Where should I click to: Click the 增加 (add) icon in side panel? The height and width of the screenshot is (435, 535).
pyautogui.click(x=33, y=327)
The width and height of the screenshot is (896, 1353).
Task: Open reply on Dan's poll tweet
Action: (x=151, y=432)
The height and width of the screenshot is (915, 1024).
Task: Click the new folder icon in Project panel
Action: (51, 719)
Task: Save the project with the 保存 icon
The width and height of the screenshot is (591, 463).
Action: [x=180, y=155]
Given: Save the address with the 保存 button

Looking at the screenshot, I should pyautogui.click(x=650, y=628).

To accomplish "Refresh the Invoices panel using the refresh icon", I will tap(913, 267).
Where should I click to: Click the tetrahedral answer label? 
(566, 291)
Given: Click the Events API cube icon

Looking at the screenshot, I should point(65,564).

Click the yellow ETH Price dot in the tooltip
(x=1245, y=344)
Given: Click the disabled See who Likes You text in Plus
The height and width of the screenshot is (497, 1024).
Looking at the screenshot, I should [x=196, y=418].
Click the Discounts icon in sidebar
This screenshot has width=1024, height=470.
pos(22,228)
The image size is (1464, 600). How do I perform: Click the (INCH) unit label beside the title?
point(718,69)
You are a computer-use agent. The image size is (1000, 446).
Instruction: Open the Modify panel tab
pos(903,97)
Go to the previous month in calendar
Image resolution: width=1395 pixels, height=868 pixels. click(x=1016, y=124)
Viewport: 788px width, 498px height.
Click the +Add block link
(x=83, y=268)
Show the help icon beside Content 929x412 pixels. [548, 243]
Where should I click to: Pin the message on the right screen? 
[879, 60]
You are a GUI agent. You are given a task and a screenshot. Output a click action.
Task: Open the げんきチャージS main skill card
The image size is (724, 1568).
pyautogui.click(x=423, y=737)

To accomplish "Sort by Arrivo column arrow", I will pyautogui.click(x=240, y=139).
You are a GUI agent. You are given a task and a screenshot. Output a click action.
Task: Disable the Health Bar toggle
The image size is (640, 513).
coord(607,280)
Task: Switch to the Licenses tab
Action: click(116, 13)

===============

| EXERCISE |
Your task is to transcribe exactly the lines from the one with "Click the Discounts icon in sidebar" through the end of the data, both included, and nothing besides.

| OUTPUT OF THE EXERCISE |
Click the Discounts icon in sidebar
This screenshot has width=1024, height=470.
pos(22,228)
The image size is (1464, 600). How do I perform: Click the (INCH) unit label beside the title?
point(718,69)
You are a computer-use agent. The image size is (1000, 446).
Instruction: Open the Modify panel tab
pos(903,97)
Go to the previous month in calendar
Image resolution: width=1395 pixels, height=868 pixels. click(x=1016, y=124)
Viewport: 788px width, 498px height.
Click the +Add block link
(x=83, y=268)
Show the help icon beside Content 929x412 pixels. [548, 243]
Where should I click to: Pin the message on the right screen? 
[879, 60]
You are a GUI agent. You are given a task and a screenshot. Output a click action.
Task: Open the げんきチャージS main skill card
The image size is (724, 1568).
pyautogui.click(x=423, y=737)

To accomplish "Sort by Arrivo column arrow", I will pyautogui.click(x=240, y=139).
You are a GUI agent. You are given a task and a screenshot. Output a click action.
Task: Disable the Health Bar toggle
The image size is (640, 513).
coord(607,280)
Task: Switch to the Licenses tab
Action: click(116, 13)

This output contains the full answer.